[Dataset items]

★ ★ ★

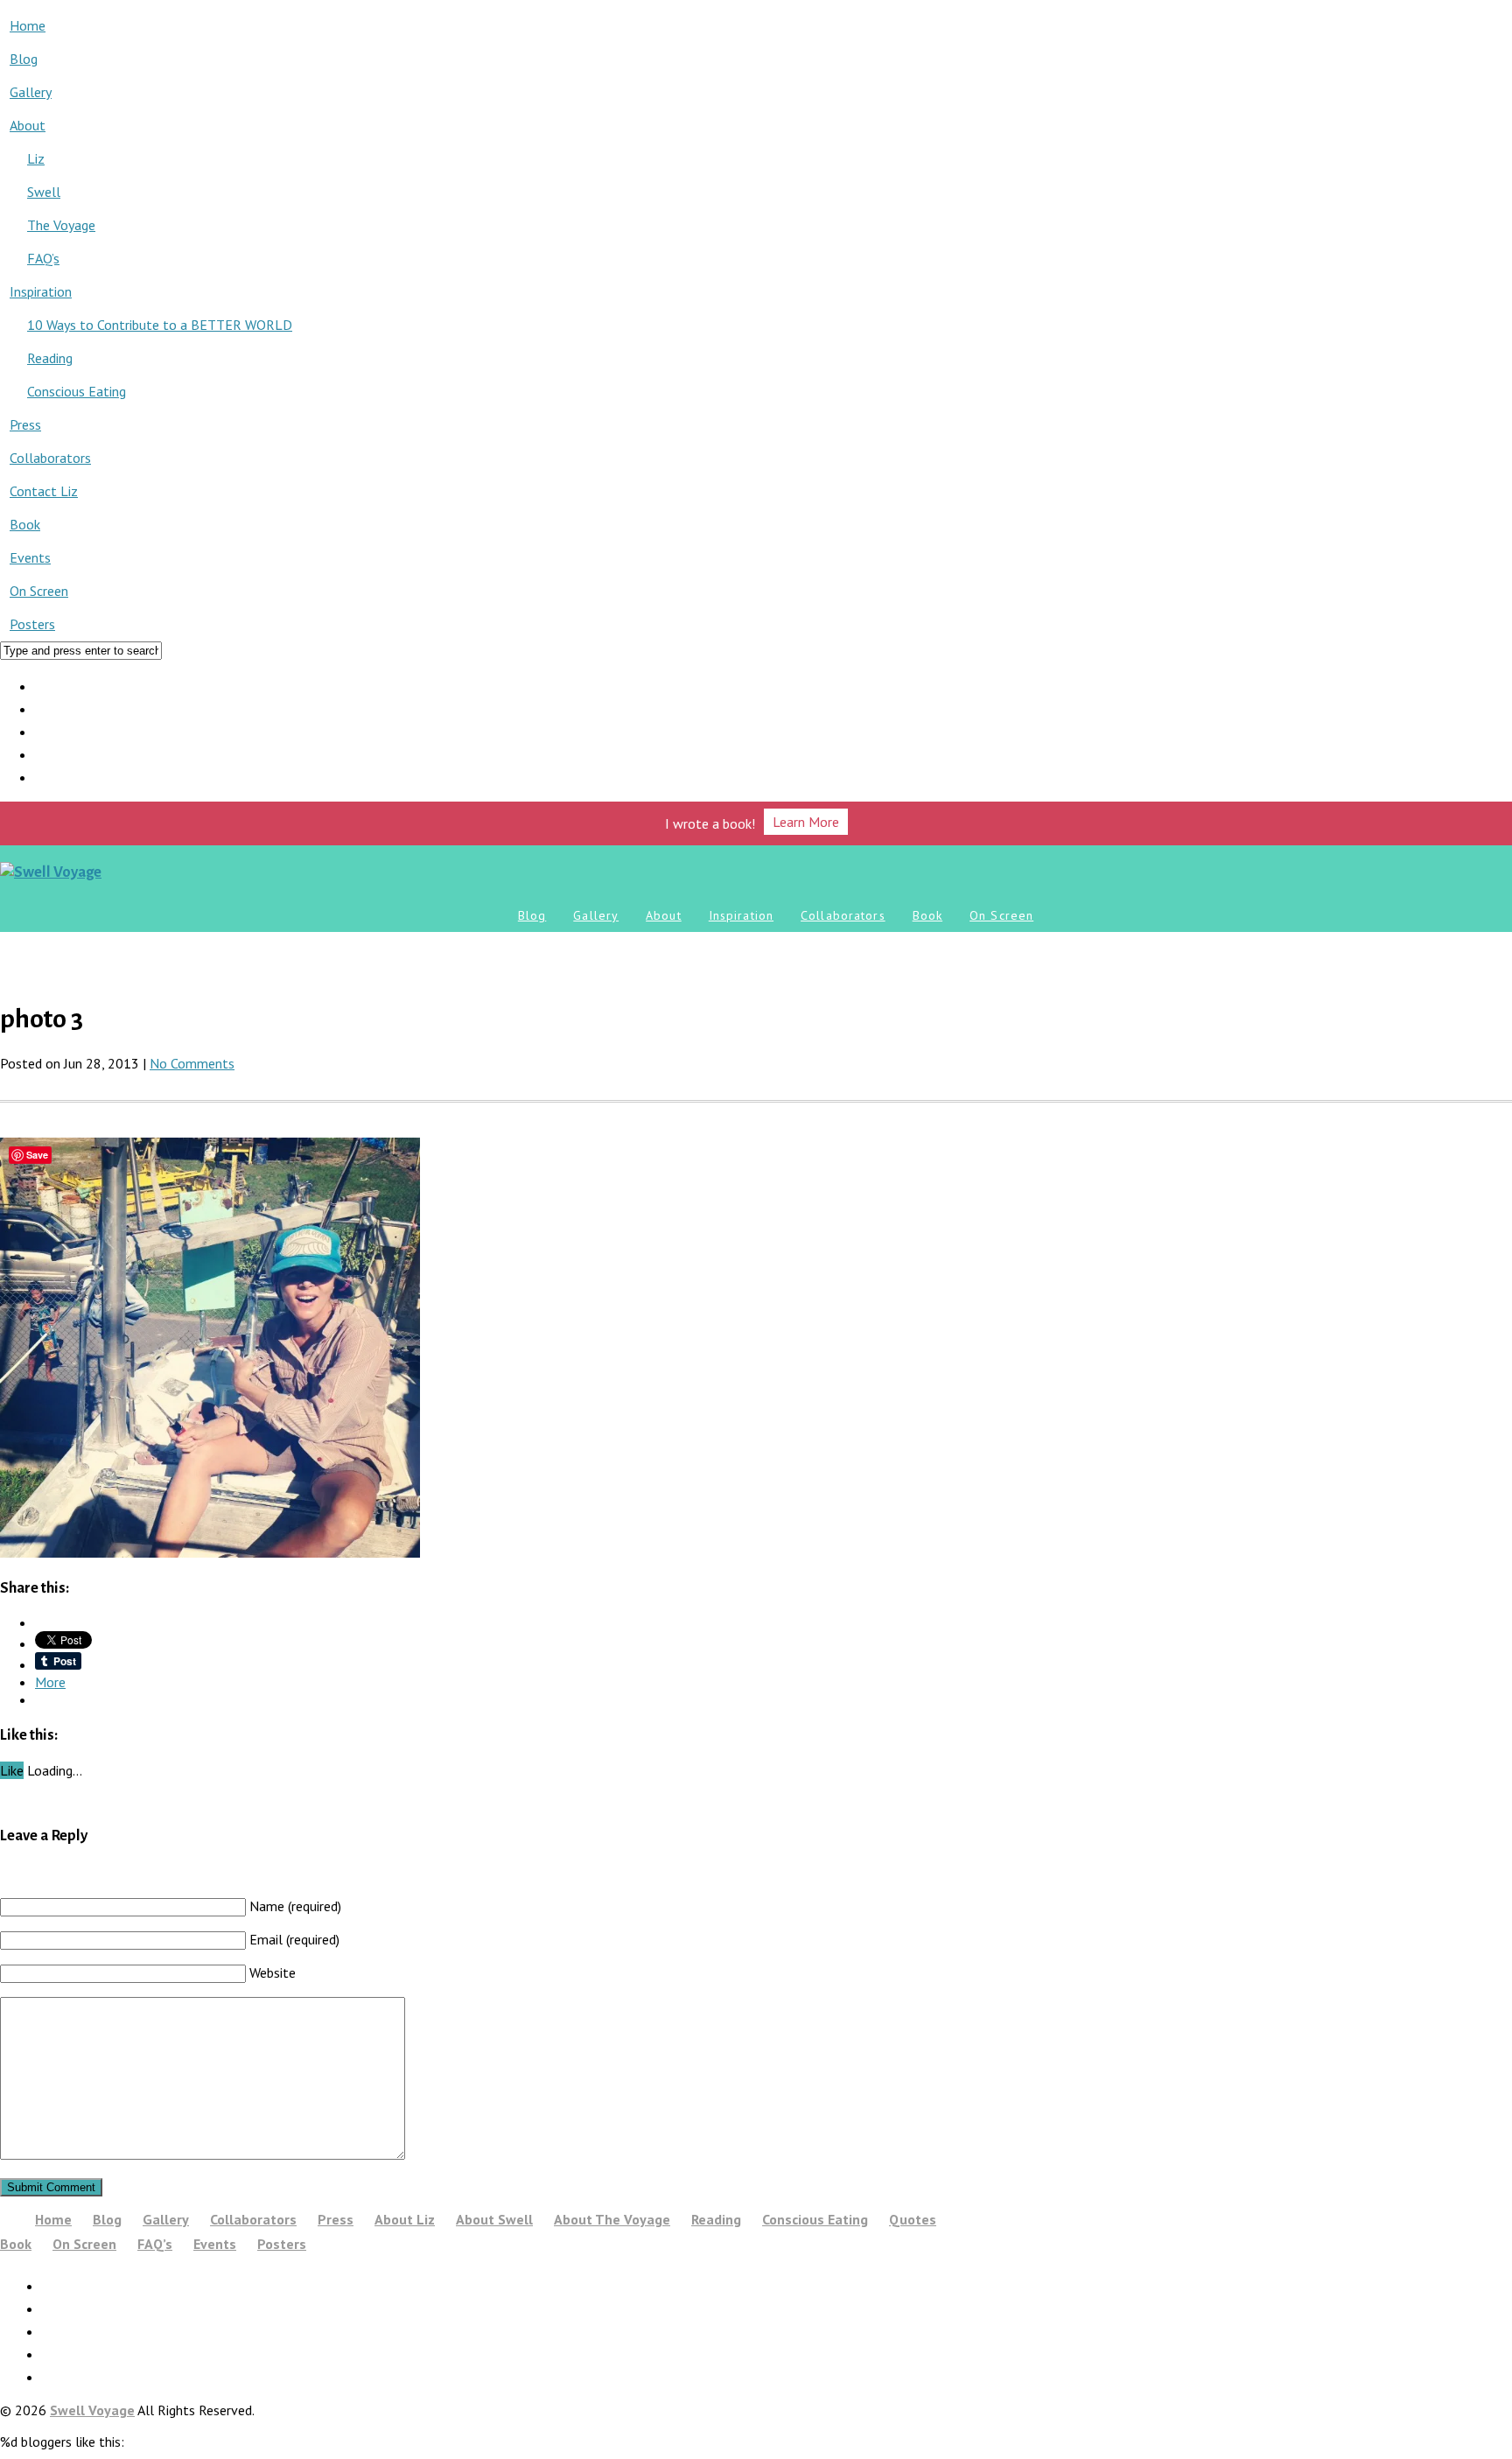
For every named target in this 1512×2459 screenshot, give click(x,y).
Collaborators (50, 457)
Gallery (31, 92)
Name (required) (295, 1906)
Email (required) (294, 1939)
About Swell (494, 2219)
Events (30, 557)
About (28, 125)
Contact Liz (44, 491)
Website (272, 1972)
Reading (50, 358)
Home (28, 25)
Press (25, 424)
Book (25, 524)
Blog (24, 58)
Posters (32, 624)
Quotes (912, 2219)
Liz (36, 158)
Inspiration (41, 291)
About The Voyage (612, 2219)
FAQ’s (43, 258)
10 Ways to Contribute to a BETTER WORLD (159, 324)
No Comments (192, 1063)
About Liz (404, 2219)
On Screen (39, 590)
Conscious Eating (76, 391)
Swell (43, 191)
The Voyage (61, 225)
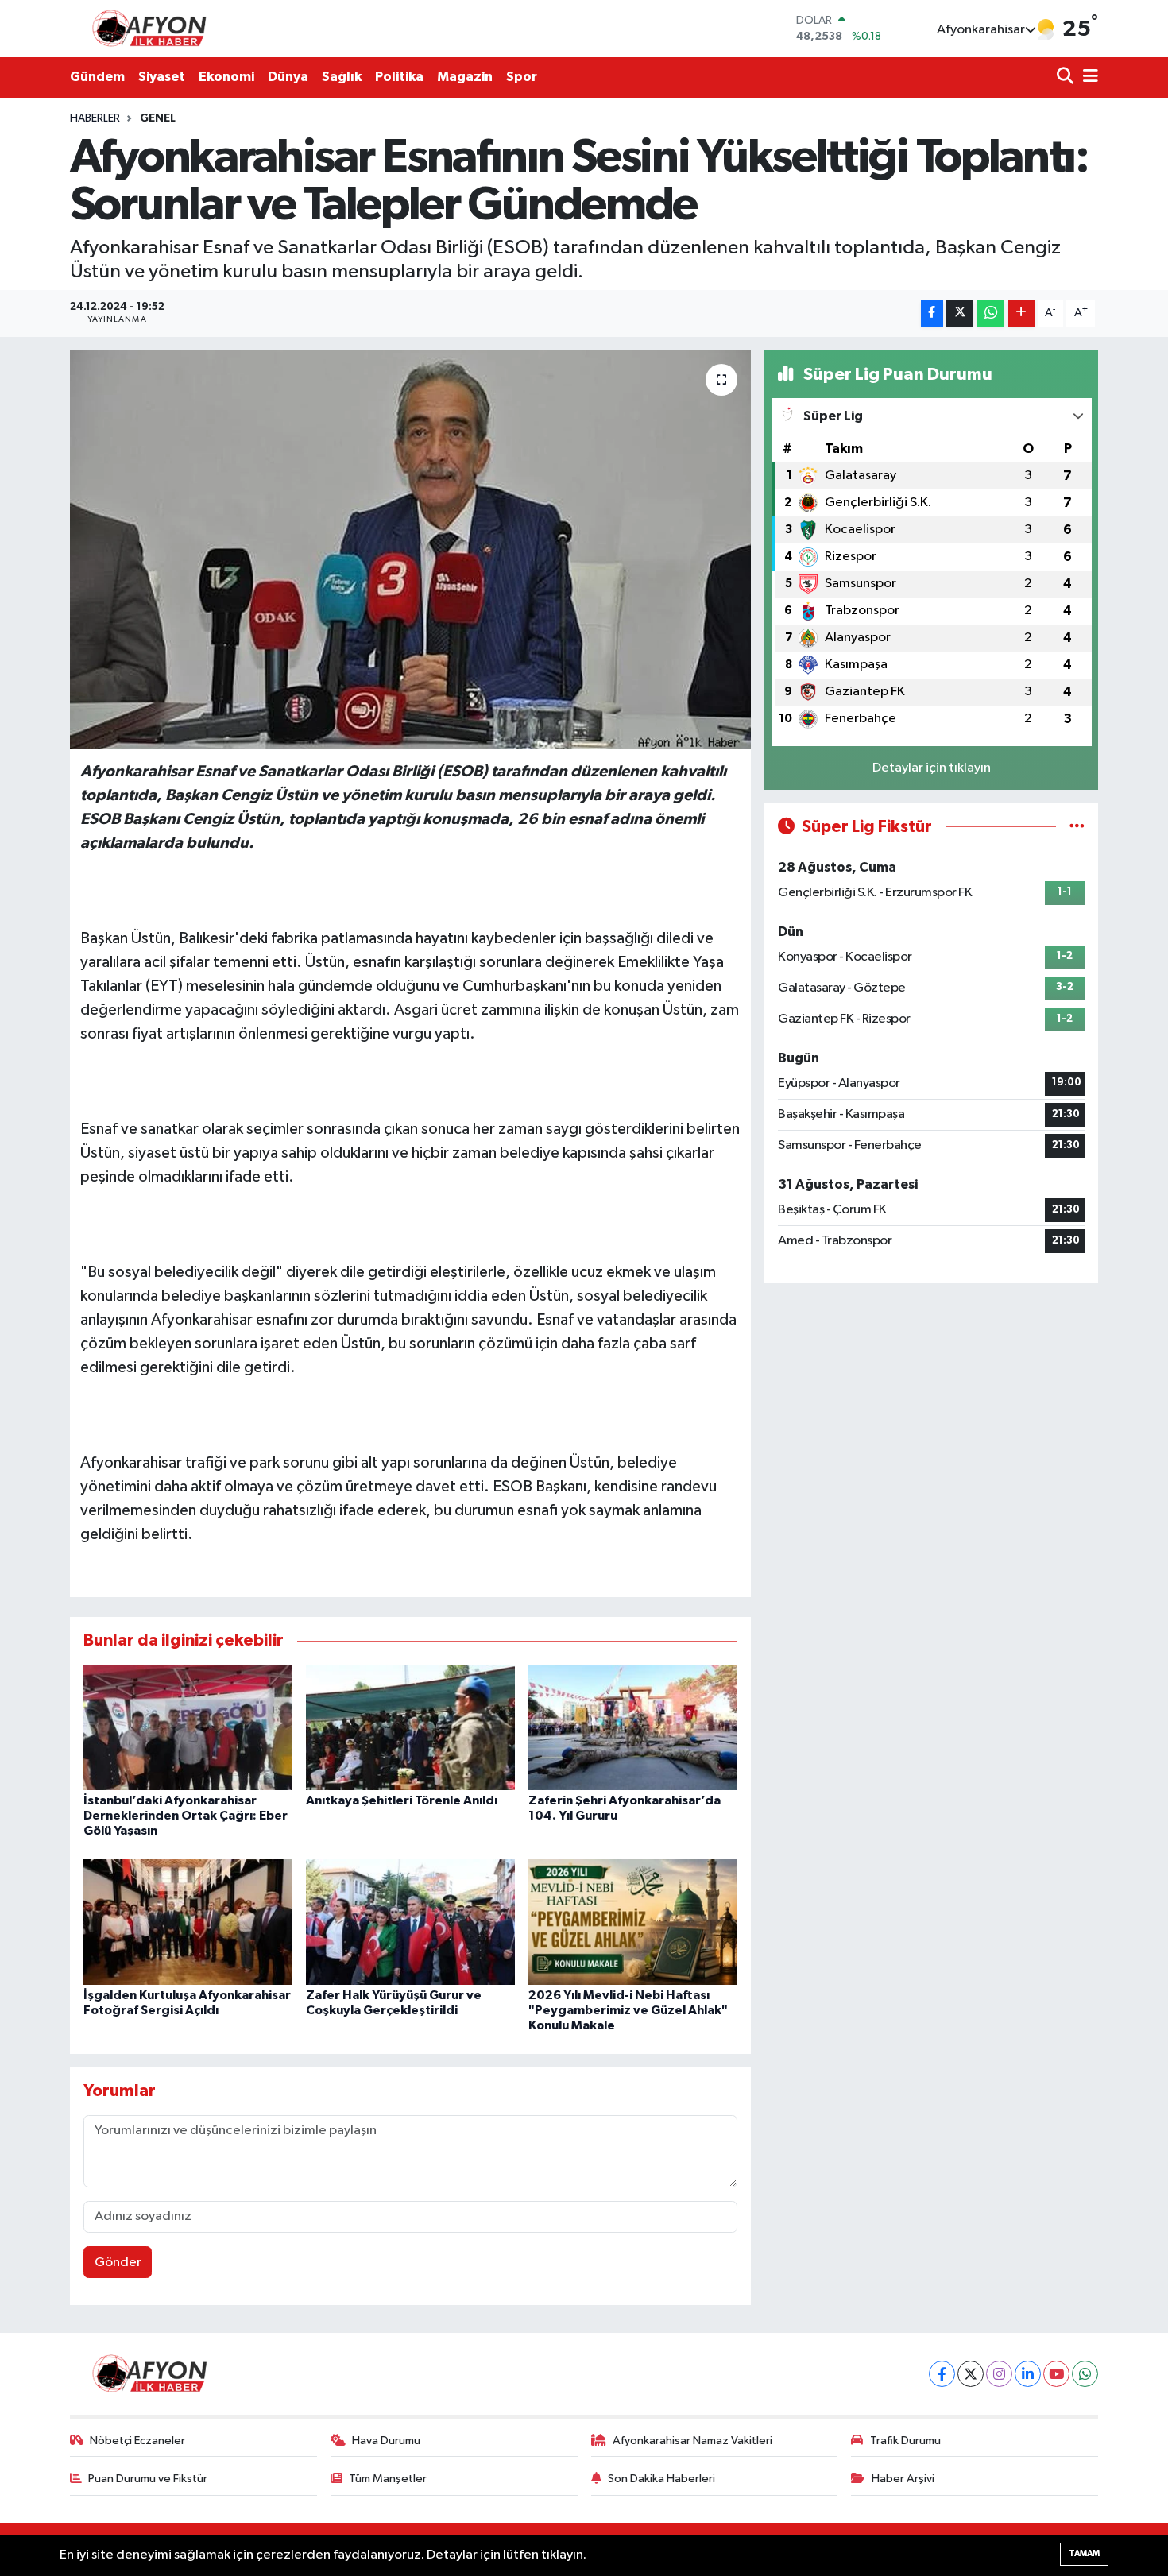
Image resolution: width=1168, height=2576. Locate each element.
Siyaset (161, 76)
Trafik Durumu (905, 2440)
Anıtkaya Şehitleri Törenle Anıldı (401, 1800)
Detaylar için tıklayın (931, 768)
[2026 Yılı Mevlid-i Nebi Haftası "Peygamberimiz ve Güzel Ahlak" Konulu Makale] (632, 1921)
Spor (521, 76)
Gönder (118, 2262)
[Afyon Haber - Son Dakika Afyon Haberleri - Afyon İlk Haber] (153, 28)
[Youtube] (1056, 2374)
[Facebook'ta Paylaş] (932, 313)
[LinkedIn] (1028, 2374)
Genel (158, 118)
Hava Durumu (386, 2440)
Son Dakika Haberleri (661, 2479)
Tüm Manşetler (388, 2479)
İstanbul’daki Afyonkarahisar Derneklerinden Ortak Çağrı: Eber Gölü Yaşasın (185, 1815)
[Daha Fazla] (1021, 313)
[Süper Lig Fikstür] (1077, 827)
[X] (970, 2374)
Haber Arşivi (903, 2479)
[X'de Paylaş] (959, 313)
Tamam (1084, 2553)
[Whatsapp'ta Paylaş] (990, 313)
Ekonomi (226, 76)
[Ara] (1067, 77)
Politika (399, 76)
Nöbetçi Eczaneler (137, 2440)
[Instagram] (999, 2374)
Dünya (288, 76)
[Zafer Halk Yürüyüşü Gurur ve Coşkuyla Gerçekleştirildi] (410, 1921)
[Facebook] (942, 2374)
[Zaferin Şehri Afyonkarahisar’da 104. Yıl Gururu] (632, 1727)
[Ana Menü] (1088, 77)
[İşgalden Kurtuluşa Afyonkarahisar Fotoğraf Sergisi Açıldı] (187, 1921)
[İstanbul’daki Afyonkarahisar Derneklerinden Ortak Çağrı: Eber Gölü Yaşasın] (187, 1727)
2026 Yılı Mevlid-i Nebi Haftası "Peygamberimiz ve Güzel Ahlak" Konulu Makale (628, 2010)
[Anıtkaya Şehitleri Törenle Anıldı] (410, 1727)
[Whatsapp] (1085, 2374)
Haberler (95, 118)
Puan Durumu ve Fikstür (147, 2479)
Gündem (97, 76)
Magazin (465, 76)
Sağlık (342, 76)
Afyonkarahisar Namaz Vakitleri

★ ★ ★

Exercise description »
Only the lines from the one holding "Reading (50, 358)" through the end of the data are to be printed, exactly as they stand and with no pictures.

Output »
Reading (50, 358)
Home (28, 25)
Press (25, 424)
Book (25, 524)
Blog (24, 58)
Posters (32, 624)
Quotes (912, 2219)
Liz (36, 158)
Inspiration (41, 291)
About The Voyage (612, 2219)
FAQ’s (43, 258)
10 Ways to Contribute to a BETTER WORLD (159, 324)
No Comments (192, 1063)
About Liz (404, 2219)
On Screen (39, 590)
Conscious Eating (76, 391)
Swell (43, 191)
The Voyage (61, 225)
Image resolution: width=1168, height=2576. Locate each element.
Siyaset (161, 76)
Trafik Durumu (905, 2440)
Anıtkaya Şehitleri Törenle Anıldı (401, 1800)
Detaylar için tıklayın (931, 768)
[2026 Yılı Mevlid-i Nebi Haftası "Peygamberimiz ve Güzel Ahlak" Konulu Makale] (632, 1921)
Spor (521, 76)
Gönder (118, 2262)
[Afyon Haber - Son Dakika Afyon Haberleri - Afyon İlk Haber] (153, 28)
[Youtube] (1056, 2374)
[Facebook'ta Paylaş] (932, 313)
[LinkedIn] (1028, 2374)
Genel (158, 118)
Hava Durumu (386, 2440)
Son Dakika Haberleri (661, 2479)
Tüm Manşetler (388, 2479)
İstanbul’daki Afyonkarahisar Derneklerinden Ortak Çağrı: Eber Gölü Yaşasın (185, 1815)
[Daha Fazla] (1021, 313)
[Süper Lig Fikstür] (1077, 827)
[X] (970, 2374)
Haber Arşivi (903, 2479)
[X'de Paylaş] (959, 313)
Tamam (1084, 2553)
[Whatsapp'ta Paylaş] (990, 313)
Ekonomi (226, 76)
[Ara] (1067, 77)
Politika (399, 76)
Nöbetçi Eczaneler (137, 2440)
[Instagram] (999, 2374)
Dünya (288, 76)
[Zafer Halk Yürüyüşü Gurur ve Coşkuyla Gerçekleştirildi] (410, 1921)
[Facebook] (942, 2374)
[Zaferin Şehri Afyonkarahisar’da 104. Yıl Gururu] (632, 1727)
[Ana Menü] (1088, 77)
[İşgalden Kurtuluşa Afyonkarahisar Fotoğraf Sergisi Açıldı] (187, 1921)
[İstanbul’daki Afyonkarahisar Derneklerinden Ortak Çağrı: Eber Gölü Yaşasın] (187, 1727)
2026 Yılı Mevlid-i Nebi Haftası "Peygamberimiz ve Güzel Ahlak" Konulu Makale (628, 2010)
[Anıtkaya Şehitleri Törenle Anıldı] (410, 1727)
[Whatsapp] (1085, 2374)
Haberler (95, 118)
Puan Durumu ve Fikstür (147, 2479)
Gündem (97, 76)
Magazin (465, 76)
Sağlık (342, 76)
Afyonkarahisar Namaz Vakitleri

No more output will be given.